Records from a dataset
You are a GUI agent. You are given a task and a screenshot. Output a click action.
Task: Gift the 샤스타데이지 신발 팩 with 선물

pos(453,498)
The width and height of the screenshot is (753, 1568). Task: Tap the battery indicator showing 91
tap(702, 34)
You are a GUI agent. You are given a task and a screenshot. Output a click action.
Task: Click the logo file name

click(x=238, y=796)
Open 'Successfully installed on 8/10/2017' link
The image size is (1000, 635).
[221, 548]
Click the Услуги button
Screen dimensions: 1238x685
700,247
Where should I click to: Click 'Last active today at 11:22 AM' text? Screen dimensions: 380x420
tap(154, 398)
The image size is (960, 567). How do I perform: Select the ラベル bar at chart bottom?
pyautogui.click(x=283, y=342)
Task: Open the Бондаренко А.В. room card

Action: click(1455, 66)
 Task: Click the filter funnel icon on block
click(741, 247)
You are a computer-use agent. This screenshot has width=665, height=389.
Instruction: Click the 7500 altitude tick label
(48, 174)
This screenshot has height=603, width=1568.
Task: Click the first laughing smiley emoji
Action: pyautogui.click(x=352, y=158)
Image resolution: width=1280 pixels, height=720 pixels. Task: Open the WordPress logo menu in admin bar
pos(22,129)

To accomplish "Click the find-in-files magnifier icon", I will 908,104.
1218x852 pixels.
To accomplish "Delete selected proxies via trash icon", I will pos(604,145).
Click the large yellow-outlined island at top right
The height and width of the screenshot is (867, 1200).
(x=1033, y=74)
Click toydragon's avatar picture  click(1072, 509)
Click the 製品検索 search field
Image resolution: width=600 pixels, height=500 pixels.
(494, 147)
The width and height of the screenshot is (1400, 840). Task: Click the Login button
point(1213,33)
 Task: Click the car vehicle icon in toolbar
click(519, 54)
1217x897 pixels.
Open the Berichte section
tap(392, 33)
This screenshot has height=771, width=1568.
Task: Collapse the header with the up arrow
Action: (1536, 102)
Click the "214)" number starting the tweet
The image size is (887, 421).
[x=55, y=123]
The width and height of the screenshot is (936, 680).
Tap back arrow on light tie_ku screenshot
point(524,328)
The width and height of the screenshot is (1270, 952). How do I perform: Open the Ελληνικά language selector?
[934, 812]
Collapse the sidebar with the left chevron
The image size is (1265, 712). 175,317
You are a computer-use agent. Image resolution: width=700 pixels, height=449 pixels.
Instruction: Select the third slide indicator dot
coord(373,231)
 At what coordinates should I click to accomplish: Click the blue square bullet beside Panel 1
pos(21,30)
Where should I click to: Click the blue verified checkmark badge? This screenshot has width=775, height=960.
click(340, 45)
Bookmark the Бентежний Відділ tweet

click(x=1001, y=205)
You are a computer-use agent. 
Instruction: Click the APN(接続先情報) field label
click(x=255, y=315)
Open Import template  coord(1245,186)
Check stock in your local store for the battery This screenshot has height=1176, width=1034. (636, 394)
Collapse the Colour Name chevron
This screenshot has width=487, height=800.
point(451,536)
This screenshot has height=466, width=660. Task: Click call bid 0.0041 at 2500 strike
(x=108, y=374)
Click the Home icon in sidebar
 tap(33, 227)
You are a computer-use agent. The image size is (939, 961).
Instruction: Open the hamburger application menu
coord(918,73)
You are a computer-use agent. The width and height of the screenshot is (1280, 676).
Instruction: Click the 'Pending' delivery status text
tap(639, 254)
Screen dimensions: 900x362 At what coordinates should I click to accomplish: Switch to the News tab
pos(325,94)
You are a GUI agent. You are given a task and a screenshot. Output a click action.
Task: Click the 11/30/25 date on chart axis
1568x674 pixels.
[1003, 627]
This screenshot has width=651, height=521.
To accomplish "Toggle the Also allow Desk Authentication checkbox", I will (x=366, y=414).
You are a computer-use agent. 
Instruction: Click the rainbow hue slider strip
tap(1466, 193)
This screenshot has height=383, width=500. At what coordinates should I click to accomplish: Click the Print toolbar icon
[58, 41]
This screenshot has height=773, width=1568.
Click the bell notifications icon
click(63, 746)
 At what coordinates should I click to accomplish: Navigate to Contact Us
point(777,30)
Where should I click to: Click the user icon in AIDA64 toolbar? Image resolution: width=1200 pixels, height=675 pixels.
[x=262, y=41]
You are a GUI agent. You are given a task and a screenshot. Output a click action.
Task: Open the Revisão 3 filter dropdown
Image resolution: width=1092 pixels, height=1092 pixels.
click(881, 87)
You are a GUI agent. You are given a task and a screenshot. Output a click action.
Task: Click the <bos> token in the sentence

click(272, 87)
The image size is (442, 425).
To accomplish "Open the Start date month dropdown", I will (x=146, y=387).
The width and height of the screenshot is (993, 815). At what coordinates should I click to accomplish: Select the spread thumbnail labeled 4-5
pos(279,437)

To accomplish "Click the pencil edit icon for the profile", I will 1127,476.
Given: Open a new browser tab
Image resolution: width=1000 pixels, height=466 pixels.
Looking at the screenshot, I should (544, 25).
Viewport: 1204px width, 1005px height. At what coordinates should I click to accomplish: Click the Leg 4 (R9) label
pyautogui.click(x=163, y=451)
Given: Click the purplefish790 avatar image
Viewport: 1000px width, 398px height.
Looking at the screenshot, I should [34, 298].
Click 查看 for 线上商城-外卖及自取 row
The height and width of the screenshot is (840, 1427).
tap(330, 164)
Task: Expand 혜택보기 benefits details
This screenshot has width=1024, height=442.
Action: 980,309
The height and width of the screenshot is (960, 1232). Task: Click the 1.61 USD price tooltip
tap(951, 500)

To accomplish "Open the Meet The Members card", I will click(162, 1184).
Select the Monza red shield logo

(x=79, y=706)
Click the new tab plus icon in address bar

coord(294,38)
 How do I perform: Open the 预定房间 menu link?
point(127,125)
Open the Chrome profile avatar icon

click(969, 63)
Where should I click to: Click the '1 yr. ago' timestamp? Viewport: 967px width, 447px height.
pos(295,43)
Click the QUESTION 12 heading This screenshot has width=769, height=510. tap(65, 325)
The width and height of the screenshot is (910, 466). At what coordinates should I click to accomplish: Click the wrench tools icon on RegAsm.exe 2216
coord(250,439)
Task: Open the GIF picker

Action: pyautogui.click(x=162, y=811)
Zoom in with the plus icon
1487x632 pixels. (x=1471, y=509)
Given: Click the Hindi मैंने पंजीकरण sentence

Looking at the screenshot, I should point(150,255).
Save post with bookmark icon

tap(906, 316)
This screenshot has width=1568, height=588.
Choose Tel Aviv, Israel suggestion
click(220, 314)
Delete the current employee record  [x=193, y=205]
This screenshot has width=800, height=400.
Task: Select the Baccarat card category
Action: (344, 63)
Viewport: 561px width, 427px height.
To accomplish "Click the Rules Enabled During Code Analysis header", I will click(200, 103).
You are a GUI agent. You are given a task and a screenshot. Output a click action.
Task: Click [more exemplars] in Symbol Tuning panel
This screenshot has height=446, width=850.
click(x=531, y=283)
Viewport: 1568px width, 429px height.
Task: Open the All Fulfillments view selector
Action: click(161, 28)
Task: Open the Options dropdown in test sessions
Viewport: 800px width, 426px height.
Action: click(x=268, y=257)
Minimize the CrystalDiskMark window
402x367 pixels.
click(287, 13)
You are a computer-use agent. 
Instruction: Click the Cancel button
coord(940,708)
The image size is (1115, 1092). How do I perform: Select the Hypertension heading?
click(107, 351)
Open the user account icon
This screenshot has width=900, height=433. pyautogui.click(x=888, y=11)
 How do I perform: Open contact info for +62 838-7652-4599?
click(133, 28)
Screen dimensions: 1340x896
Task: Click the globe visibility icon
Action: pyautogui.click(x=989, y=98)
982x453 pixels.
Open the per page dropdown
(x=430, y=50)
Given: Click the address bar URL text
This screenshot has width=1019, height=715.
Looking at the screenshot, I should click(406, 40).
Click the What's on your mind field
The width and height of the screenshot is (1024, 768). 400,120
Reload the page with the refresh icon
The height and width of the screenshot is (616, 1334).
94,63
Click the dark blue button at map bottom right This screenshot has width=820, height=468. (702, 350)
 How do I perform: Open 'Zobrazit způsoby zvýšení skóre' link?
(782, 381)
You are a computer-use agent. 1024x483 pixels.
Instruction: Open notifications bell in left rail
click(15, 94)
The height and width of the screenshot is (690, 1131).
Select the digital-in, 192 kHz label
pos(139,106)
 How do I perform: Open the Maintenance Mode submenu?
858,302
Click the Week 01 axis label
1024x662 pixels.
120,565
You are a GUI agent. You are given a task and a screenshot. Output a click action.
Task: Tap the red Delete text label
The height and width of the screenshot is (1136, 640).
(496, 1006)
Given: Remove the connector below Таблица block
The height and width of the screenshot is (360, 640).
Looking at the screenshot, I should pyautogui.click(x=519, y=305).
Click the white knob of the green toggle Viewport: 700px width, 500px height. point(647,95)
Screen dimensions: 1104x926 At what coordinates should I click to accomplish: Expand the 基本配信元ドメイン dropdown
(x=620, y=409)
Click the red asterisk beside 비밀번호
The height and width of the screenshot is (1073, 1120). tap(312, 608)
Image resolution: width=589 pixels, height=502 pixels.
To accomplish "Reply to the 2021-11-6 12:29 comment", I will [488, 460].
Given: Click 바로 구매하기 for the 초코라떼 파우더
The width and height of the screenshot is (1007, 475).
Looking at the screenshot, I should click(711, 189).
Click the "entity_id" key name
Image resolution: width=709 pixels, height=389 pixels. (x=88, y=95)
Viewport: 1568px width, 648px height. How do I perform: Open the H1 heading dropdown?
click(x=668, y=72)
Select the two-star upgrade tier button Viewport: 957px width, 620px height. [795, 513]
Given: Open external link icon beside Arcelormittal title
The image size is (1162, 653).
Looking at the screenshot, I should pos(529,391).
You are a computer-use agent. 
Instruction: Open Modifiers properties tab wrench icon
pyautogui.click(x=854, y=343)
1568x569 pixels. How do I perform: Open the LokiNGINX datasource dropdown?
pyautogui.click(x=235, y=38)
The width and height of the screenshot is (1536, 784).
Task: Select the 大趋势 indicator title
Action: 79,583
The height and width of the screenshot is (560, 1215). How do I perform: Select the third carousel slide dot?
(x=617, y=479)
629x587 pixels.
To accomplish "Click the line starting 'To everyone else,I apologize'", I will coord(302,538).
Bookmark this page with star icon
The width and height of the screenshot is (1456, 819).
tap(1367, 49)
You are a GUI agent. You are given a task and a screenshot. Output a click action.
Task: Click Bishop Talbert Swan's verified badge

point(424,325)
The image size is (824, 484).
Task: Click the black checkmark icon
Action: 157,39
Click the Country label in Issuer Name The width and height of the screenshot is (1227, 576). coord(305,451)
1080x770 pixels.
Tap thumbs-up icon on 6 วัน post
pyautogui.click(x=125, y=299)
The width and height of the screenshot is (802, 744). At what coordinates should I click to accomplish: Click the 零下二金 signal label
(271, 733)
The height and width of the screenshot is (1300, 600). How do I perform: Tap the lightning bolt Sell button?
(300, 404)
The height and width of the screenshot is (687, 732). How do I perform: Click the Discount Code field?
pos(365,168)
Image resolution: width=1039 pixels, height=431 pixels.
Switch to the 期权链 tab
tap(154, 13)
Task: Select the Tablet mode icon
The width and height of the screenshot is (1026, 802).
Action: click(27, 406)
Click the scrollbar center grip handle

▶ **What the task requires**
The answer is the line with "The width and height of the screenshot is (1026, 802)." plus every line after it to the last line of the entries above, copied exactly and with no other lines.

▶ **Reply**
The width and height of the screenshot is (1026, 802).
Action: click(27, 406)
Click the scrollbar center grip handle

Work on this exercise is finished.